In the four color world of Batman comics, two stories loom large over all others: Frank Miller’s The Dark Knight Returns, and Alan Moore’s The Killing Joke. Both have achieved legendary status, becoming the standard by which all other Batman stories are judged. Virtually every modern cinematic Batman film has borrowed from these two stories. Frank Miller’s tale was adapted for animation in 2012, and now, after much anticipation, Alan Moore’s work has been brought to life by Bruce Timm and some of the same people responsible for the Emmy-Award winning Batman: The Animated Series. The story itself is deceptively simple. Batman confronts The Joker in an attempt to put a stop to their eternal struggle. He wants to reach deep within the man himself, past the madness, to connect with any rationality that is left. Alan Moore wrote it as the ultimate Batman/Joker story, and -- 28 years after it was first published -- it still is.
With an adaptation as high profile as this one, there is bound to be some controversy, and Batman: The Killing Joke has had its share in recent weeks. Most of it centers around the decision to add about 20 minutes of new material at the beginning of the film, material which isn’t based on Alan Moore’s lauded story but is completely original. The added story attempts to flesh out the character of Batgirl, AKA Barbara Gordon, the daughter of Commissioner Gordon. Barbara plays a pivotal role in the events of The Killing Joke, but doesn’t get much of a character arc in the original story. The added material was undoubtedly an attempt to give Barbara Gordon/Batgirl more of an actual progression than what was allowed in Moore’s short graphic novel.
However, one of the things that makes The Killing Joke so great is that it’s a deconstruction of the characters and what makes them tick. It scrubs away the heroic veneer and shows us who these people really are underneath, warts and all. Perhaps that’s what writer Brian Azzarello was going for with his screenplay here, and I can come closer to understanding Batgirl’s flawed portrayal if I consider that Azzarello was attempting to show us a damaged person. It’s just a shame that we don’t really get to see Batgirl in a positive light at any point in the film. To deconstruct, you must first have something constructed. We don’t get that with the character.

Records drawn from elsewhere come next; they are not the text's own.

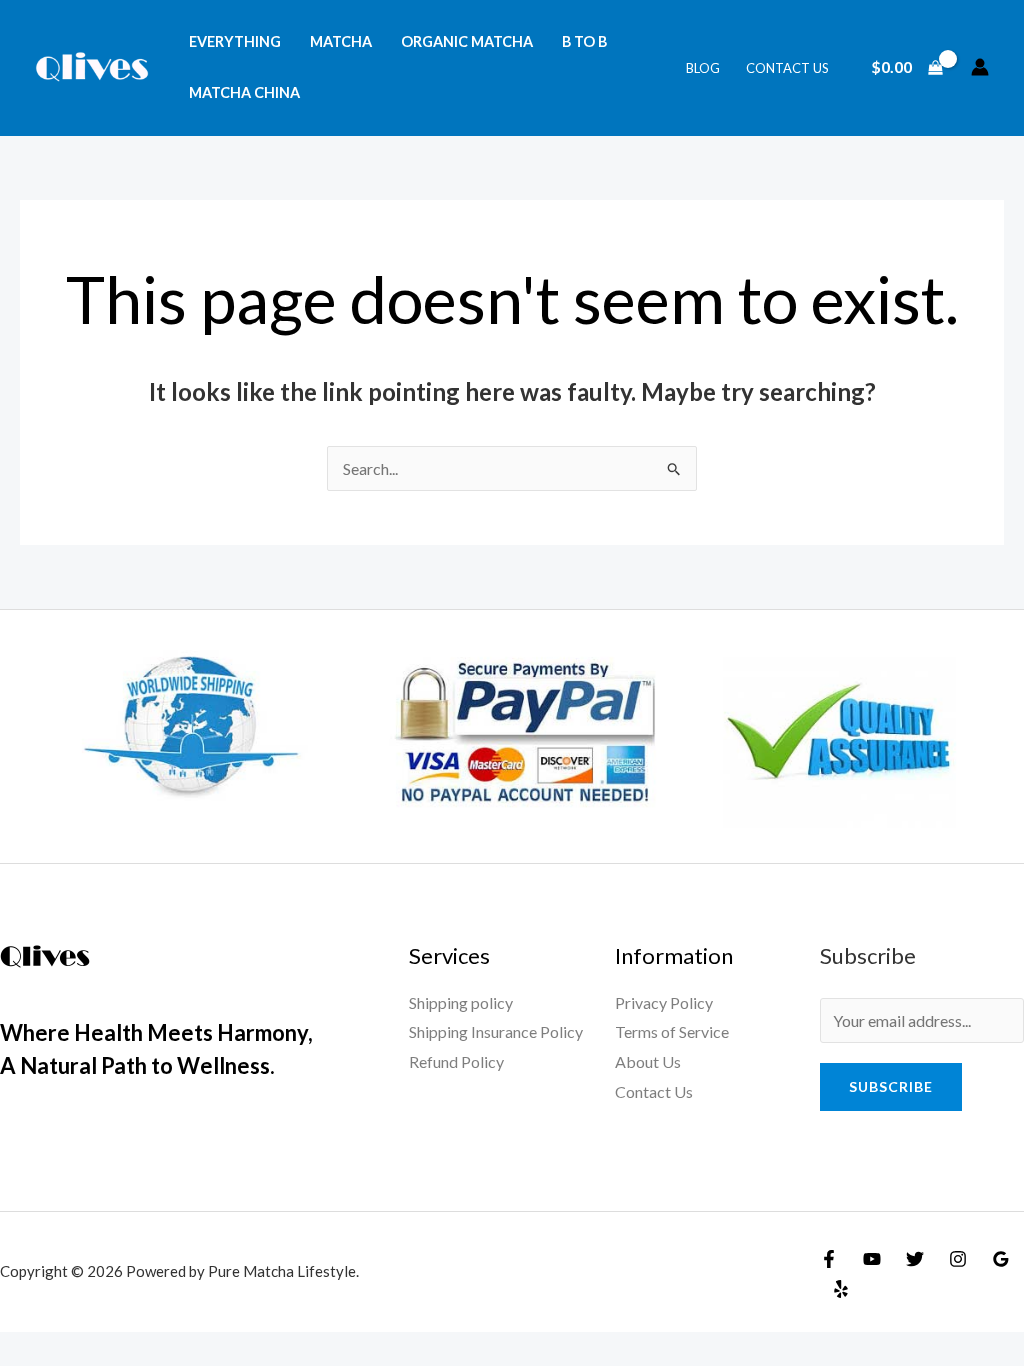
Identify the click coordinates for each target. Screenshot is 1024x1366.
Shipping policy (461, 1002)
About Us (648, 1061)
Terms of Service (672, 1031)
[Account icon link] (980, 67)
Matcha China (244, 92)
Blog (703, 68)
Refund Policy (456, 1061)
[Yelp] (841, 1289)
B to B (584, 41)
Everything (235, 41)
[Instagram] (958, 1259)
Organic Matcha (467, 41)
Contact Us (787, 68)
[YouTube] (872, 1259)
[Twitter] (915, 1259)
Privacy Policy (664, 1002)
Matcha (341, 41)
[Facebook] (829, 1259)
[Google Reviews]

Once we get through the 20 minutes of new material added to bring this story up to a movie-length running time, the screen fades to black. When it fades in again, we’re treated to a fairly faithful adaptation of Moore’s famous story. Most of the dialogue and shot compositions are taken directly from the comic. There’s still a small bit of additional material, but fans of The Killing Joke graphic novel can rest easy that, once things get going, the story is rendered with love and with few surprises.
Watching The Killing Joke come to life, albeit in animated form, serves as a reminder as to just how incredible this story is, even after all these years. To say that it’s excellent is to damn it with faint praise. When this adaptation succeeds, it’s doing so by faithfully bringing the words of Alan Moore and the artwork of the graphic novel’s penciller Brian Bolland to life. When it doesn’t succeed is when it strays too far or adds too much. I would rather have had this be a solid 30 minute short that hewed faithfully to the original story than a 77-minute feature-length movie that added scenes for a longer running time.
For the past few years, there’s been a debate about what happens at the end of The Killing Joke. It’s been a subject among comic book fans since Grant Morrison expressed his opinion during a discussion with Kevin Smith on a podcast. The filmmakers have made a very clear choice that seemingly leaves little room for deliberation. I love their commitment, and I love their decision.